WHAT YOU SHOULD DO: Only the text belongs in the copy. Transcribe the data exactly and drop any pictures.
++++ DATASET EXTRACT
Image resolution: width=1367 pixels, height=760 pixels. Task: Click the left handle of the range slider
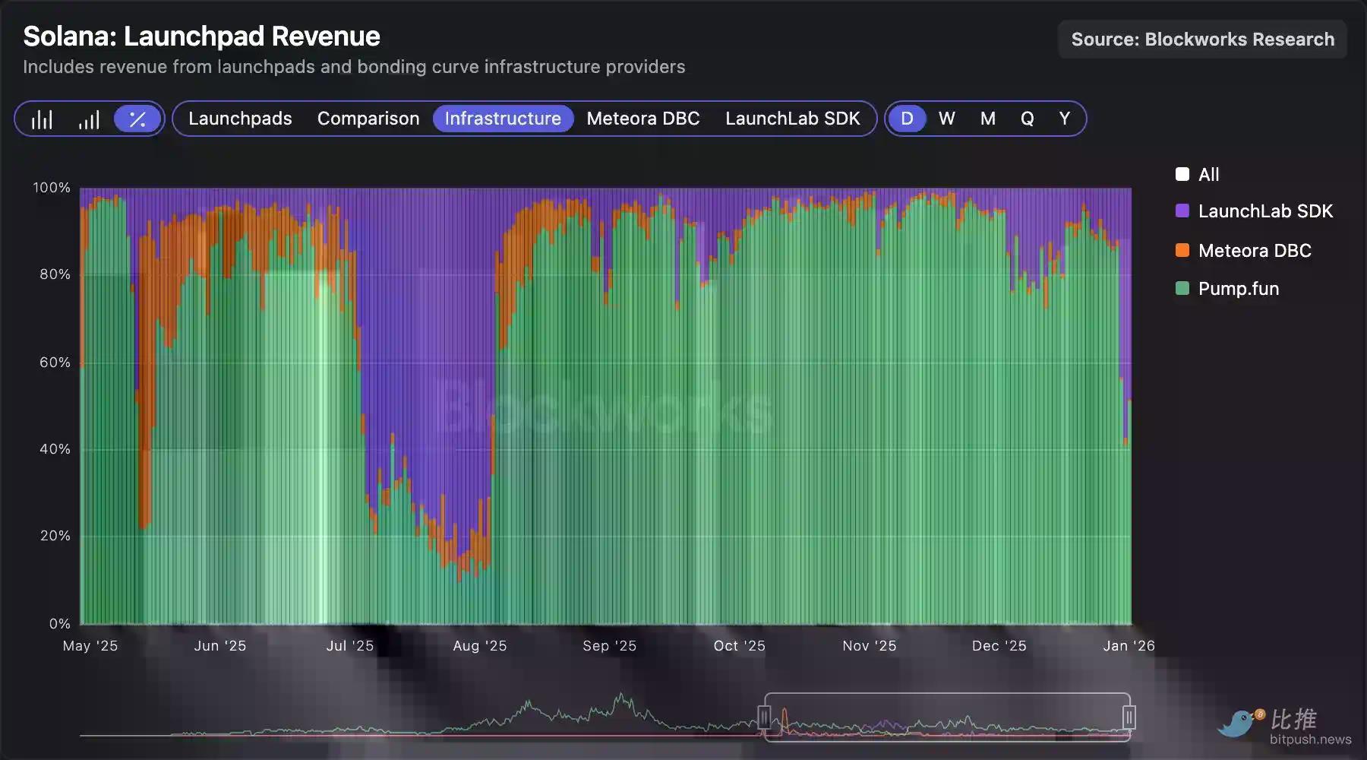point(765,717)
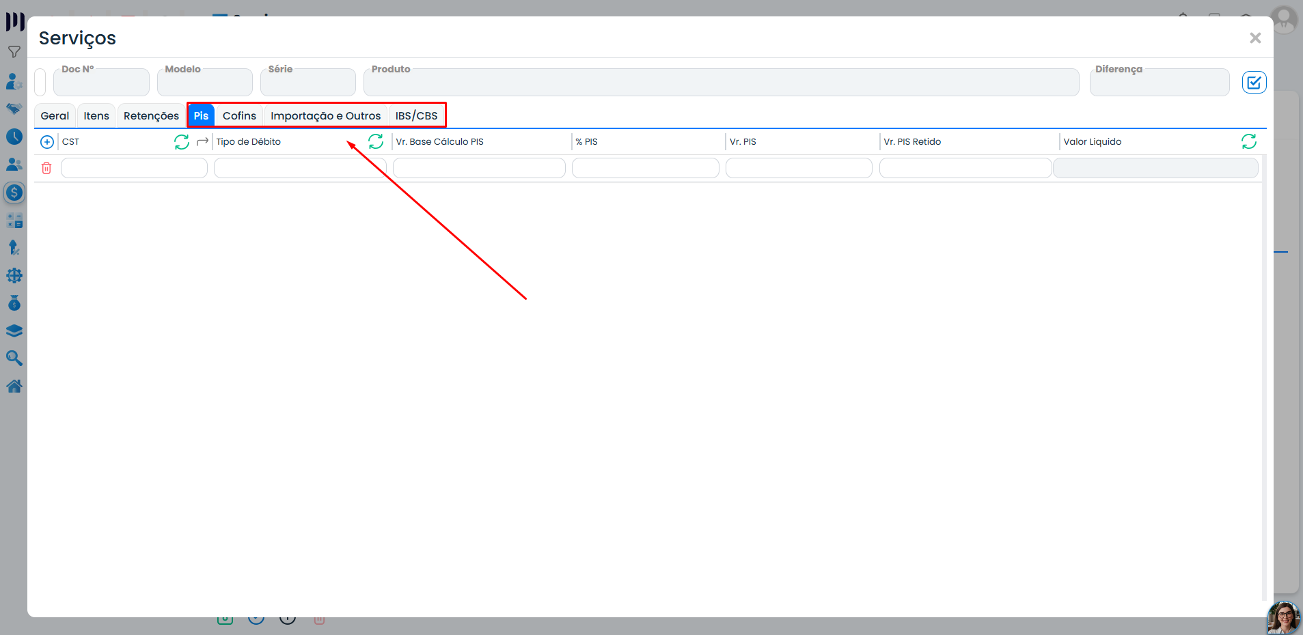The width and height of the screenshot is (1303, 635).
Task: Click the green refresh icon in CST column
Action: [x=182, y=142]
++++++++
FINISHED EXERCISE:
Image resolution: width=1367 pixels, height=760 pixels. Task: Click the left handle of the range slider
point(765,717)
The width and height of the screenshot is (1303, 635).
Task: Click the green refresh icon in CST column
Action: [x=182, y=142]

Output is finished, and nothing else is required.